Article:
* * *
Ishkoman has several beautiful lakes you can trek to including Attar Lake (2 days) and Monghy and Shukarga Lakes which can be visited together in just 3 days.
Immit is the last village before the army checkpoint as, like Broghil and Chapursan Valleys, Upper Ishkoman also borders the Wakhan Corridor.
Backpacking Swat Valley
One of the most conservative places in Pakistan and a must-visit for keen hikers, Swat is a very interesting place indeed. Many of the women here are in fully clad burqas and many of the men are not used to seeing a women’s face.
I highly recommend backpackers wear conservative clothing while travelling in Swat to be respectful of the culture and to avoid unwanted attention.
The main towns are Mingora and Saidu Sharif but the real beauty of Swat is to be found in the forests and villages.
Swat Valley was once the cradle of Buddhism and is still littered with important Buddhist monuments and relics. The most impressive of the Buddhist monuments is the towering Jahanabad Buddha, try to catch it for sunset.
Whilst around Mingora, be sure to visit Udegram, an ancient Mosque, as well as Malam Jabba; the best place in all of Pakistan to catch some powder and strap on your skis.
Next up head to the beautiful valley of Kalam. While it might seem touristy at first, it’s very easy to get off the beaten track. Take a day trek to Desan Meadows and admire the beautiful deodar-filled Ushu Forest.
Serious trekkers can opt for the multi-day hike to the remote Kooh/Anakar Lake which takes about 3-4 days from the Anakar Valley near Kalam town.
Closer to the lush village of Utror, you have tons of aquatic trek options like the Spinkhor Lake or the Kandol Lake which has sadly been kinda ruined by a recently built jeep track.
I spent an incredible, yet arduous, couple of days trekking around Bashigram Lake near the village of Madyan where I stayed for free with local shepherds.
* * *
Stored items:
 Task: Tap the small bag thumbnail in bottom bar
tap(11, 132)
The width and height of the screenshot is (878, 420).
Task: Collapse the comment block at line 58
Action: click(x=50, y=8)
* * *
Work instructions:
Resume the travel guide on backpacking in northern Pakistan, picking up after its last sentence.

Answer to the exercise:
Pakistan’s city by the sea is home to more than 20 million people and is a melting pot of cultures and foods. Though chaotic and crazy by all means, you have to go to Karachi in order to say that you’ve seen all of Pakistan.
Head to the crazy ad iconic Clifton Beach around sunset for a beach experience you won’t soon forget. Let’s just say Clifton isn’t for swimming…
If you are into swimming, you can head to one of the more secluded beaches farther away from the city like Turtle Beach or Hawke’s Bay.
As far as places to visit in Karachi go, check out the historical Mohatta Palace and the Quaid Mazar. What really makes Karachi sand out is its culinary scene.
Check out Burns Road for some delectable street food experiences, though any street in Karachi is bound to give you those.
What’s really interesting about Karachi’s location is its proximity (around 4 hours) to Balochistan, Pakistan’s majestic coastline that absolutely puts any place in Oman to shame.
Though foreigners technically need a NOC to visit Balochistan, many have been able to camp in places like Hingol National Park and Ormara Beach with the help of local contacts.
Getting Off the Beaten Path in Pakistan
As Pakistan is just starting to see an uptick in tourism, it’s very easy to get off the beaten path. Foreign and domestic tourists typically tend to follow a specific route, so as far as you deviate from that, you good!
To avoid chaotic scenes of mass tourism, I recommend you skip Murree, Naran, and Mahodand Lake. All three of these have much cooler places nearby. For example, instead of the trashed Mahondand Lake, go on a real trek to Kooh Lake which is also in Swat Valley.
Another region that I love dearly is Upper Chitral, namely, the Yarkhun. There’s not much to do here but sit back and enjoy nature and villages that remain completely unspoiled. Aka the best type of places if you ask me.
Travelling by motorcycle is another way to see Pakistan from a new perspective. You can stop anywhere, and sleep anywhere provided you have a quality motorcycle camping tent.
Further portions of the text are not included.